WORK TASK: Please write every entry out again, exactly as it reads below.

Stored items:
↓↓↓
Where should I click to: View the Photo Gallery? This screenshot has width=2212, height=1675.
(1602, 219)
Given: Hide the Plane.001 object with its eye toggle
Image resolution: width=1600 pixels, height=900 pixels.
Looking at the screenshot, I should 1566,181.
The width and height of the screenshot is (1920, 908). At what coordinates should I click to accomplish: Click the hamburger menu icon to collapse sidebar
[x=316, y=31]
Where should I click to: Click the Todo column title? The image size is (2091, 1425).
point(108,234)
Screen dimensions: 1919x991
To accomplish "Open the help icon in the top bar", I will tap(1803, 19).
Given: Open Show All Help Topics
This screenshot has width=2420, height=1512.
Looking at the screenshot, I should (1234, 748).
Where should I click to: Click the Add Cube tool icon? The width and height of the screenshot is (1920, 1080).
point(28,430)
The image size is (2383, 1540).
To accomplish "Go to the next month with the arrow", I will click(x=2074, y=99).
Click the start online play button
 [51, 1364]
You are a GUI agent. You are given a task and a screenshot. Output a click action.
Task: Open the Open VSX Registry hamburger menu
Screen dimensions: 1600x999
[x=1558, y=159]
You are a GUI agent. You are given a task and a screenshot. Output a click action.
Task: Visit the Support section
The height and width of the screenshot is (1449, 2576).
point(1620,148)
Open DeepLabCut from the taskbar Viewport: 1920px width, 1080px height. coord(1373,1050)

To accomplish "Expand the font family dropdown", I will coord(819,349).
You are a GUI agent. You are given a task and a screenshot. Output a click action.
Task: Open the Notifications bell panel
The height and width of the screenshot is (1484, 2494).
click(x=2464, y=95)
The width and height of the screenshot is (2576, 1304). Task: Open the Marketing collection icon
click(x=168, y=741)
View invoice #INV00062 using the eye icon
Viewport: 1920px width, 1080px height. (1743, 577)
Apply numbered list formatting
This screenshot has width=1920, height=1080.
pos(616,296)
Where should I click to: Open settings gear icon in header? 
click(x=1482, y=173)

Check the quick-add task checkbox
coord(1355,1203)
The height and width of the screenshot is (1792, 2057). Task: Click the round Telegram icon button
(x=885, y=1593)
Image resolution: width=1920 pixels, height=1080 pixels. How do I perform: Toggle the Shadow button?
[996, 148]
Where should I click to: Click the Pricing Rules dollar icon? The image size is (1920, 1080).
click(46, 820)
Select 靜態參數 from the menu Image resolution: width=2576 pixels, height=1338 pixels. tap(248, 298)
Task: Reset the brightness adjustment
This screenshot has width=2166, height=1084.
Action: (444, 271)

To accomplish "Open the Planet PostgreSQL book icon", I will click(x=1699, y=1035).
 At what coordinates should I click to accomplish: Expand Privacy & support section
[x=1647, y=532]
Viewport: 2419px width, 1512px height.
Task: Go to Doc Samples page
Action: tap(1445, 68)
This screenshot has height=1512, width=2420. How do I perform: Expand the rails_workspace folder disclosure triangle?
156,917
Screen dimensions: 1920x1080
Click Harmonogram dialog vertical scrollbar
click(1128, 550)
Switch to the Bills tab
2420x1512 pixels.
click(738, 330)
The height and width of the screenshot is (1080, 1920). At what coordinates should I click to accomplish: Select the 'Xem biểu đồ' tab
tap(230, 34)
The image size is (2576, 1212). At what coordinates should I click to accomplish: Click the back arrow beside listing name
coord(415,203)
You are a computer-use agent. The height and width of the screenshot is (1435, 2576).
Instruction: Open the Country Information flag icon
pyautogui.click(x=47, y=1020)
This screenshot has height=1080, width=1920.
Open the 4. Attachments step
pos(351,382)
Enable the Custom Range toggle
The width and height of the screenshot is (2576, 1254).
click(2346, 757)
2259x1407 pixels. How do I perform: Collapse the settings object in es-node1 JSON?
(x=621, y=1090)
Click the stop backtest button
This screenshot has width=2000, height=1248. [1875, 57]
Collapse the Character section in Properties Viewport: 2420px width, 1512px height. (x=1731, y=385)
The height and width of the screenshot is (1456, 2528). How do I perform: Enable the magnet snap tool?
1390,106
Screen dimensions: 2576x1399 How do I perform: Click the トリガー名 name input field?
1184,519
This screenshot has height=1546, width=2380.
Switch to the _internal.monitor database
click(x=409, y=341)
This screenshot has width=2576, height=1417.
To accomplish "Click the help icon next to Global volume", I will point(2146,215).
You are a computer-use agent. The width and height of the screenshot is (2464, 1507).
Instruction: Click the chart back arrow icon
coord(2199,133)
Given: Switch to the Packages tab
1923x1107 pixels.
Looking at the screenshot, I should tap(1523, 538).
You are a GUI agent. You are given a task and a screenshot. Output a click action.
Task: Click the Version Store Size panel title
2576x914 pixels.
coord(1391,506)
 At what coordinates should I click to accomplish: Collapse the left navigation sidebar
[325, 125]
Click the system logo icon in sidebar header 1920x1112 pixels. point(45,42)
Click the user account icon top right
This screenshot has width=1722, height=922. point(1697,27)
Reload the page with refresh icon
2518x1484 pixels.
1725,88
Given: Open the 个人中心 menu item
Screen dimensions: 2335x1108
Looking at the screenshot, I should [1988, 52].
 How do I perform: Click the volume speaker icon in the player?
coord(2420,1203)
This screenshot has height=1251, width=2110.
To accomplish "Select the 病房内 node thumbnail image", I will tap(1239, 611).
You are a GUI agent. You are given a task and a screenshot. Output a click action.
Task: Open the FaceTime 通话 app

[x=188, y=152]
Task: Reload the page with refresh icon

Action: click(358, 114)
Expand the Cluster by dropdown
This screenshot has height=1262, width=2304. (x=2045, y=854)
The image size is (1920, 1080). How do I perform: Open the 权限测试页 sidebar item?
↑↑↑
TASK RESULT:
Where should I click to: View the Photo Gallery? This screenshot has width=2212, height=1675.
(1602, 219)
Given: Hide the Plane.001 object with its eye toggle
Image resolution: width=1600 pixels, height=900 pixels.
Looking at the screenshot, I should 1566,181.
The width and height of the screenshot is (1920, 908). At what coordinates should I click to accomplish: Click the hamburger menu icon to collapse sidebar
[x=316, y=31]
Where should I click to: Click the Todo column title? The image size is (2091, 1425).
point(108,234)
Screen dimensions: 1919x991
To accomplish "Open the help icon in the top bar", I will tap(1803, 19).
Given: Open Show All Help Topics
This screenshot has width=2420, height=1512.
Looking at the screenshot, I should (1234, 748).
Where should I click to: Click the Add Cube tool icon? The width and height of the screenshot is (1920, 1080).
point(28,430)
The image size is (2383, 1540).
To accomplish "Go to the next month with the arrow", I will click(x=2074, y=99).
Click the start online play button
 [51, 1364]
You are a GUI agent. You are given a task and a screenshot. Output a click action.
Task: Open the Open VSX Registry hamburger menu
Screen dimensions: 1600x999
[x=1558, y=159]
You are a GUI agent. You are given a task and a screenshot. Output a click action.
Task: Visit the Support section
The height and width of the screenshot is (1449, 2576).
point(1620,148)
Open DeepLabCut from the taskbar Viewport: 1920px width, 1080px height. coord(1373,1050)

To accomplish "Expand the font family dropdown", I will coord(819,349).
You are a GUI agent. You are given a task and a screenshot. Output a click action.
Task: Open the Notifications bell panel
The height and width of the screenshot is (1484, 2494).
click(x=2464, y=95)
The width and height of the screenshot is (2576, 1304). Task: Open the Marketing collection icon
click(x=168, y=741)
View invoice #INV00062 using the eye icon
Viewport: 1920px width, 1080px height. (1743, 577)
Apply numbered list formatting
This screenshot has width=1920, height=1080.
pos(616,296)
Where should I click to: Open settings gear icon in header? 
click(x=1482, y=173)

Check the quick-add task checkbox
coord(1355,1203)
The height and width of the screenshot is (1792, 2057). Task: Click the round Telegram icon button
(x=885, y=1593)
Image resolution: width=1920 pixels, height=1080 pixels. How do I perform: Toggle the Shadow button?
[996, 148]
Where should I click to: Click the Pricing Rules dollar icon? The image size is (1920, 1080).
click(46, 820)
Select 靜態參數 from the menu Image resolution: width=2576 pixels, height=1338 pixels. tap(248, 298)
Task: Reset the brightness adjustment
This screenshot has width=2166, height=1084.
Action: (444, 271)

To accomplish "Open the Planet PostgreSQL book icon", I will click(x=1699, y=1035).
 At what coordinates should I click to accomplish: Expand Privacy & support section
[x=1647, y=532]
Viewport: 2419px width, 1512px height.
Task: Go to Doc Samples page
Action: tap(1445, 68)
This screenshot has height=1512, width=2420. How do I perform: Expand the rails_workspace folder disclosure triangle?
156,917
Screen dimensions: 1920x1080
Click Harmonogram dialog vertical scrollbar
click(1128, 550)
Switch to the Bills tab
2420x1512 pixels.
click(738, 330)
The height and width of the screenshot is (1080, 1920). At what coordinates should I click to accomplish: Select the 'Xem biểu đồ' tab
tap(230, 34)
The image size is (2576, 1212). At what coordinates should I click to accomplish: Click the back arrow beside listing name
coord(415,203)
You are a computer-use agent. The height and width of the screenshot is (1435, 2576).
Instruction: Open the Country Information flag icon
pyautogui.click(x=47, y=1020)
This screenshot has height=1080, width=1920.
Open the 4. Attachments step
pos(351,382)
Enable the Custom Range toggle
The width and height of the screenshot is (2576, 1254).
click(2346, 757)
2259x1407 pixels. How do I perform: Collapse the settings object in es-node1 JSON?
(x=621, y=1090)
Click the stop backtest button
This screenshot has width=2000, height=1248. [1875, 57]
Collapse the Character section in Properties Viewport: 2420px width, 1512px height. (x=1731, y=385)
The height and width of the screenshot is (1456, 2528). How do I perform: Enable the magnet snap tool?
1390,106
Screen dimensions: 2576x1399 How do I perform: Click the トリガー名 name input field?
1184,519
This screenshot has height=1546, width=2380.
Switch to the _internal.monitor database
click(x=409, y=341)
This screenshot has width=2576, height=1417.
To accomplish "Click the help icon next to Global volume", I will point(2146,215).
You are a computer-use agent. The width and height of the screenshot is (2464, 1507).
Instruction: Click the chart back arrow icon
coord(2199,133)
Given: Switch to the Packages tab
1923x1107 pixels.
Looking at the screenshot, I should tap(1523, 538).
You are a GUI agent. You are given a task and a screenshot. Output a click action.
Task: Click the Version Store Size panel title
2576x914 pixels.
coord(1391,506)
 At what coordinates should I click to accomplish: Collapse the left navigation sidebar
[325, 125]
Click the system logo icon in sidebar header 1920x1112 pixels. point(45,42)
Click the user account icon top right
This screenshot has width=1722, height=922. point(1697,27)
Reload the page with refresh icon
2518x1484 pixels.
1725,88
Given: Open the 个人中心 menu item
Screen dimensions: 2335x1108
Looking at the screenshot, I should [1988, 52].
 How do I perform: Click the volume speaker icon in the player?
coord(2420,1203)
This screenshot has height=1251, width=2110.
To accomplish "Select the 病房内 node thumbnail image", I will tap(1239, 611).
You are a GUI agent. You are given a task and a screenshot. Output a click action.
Task: Open the FaceTime 通话 app

[x=188, y=152]
Task: Reload the page with refresh icon

Action: click(358, 114)
Expand the Cluster by dropdown
This screenshot has height=1262, width=2304. (x=2045, y=854)
The image size is (1920, 1080). How do I perform: Open the 权限测试页 sidebar item?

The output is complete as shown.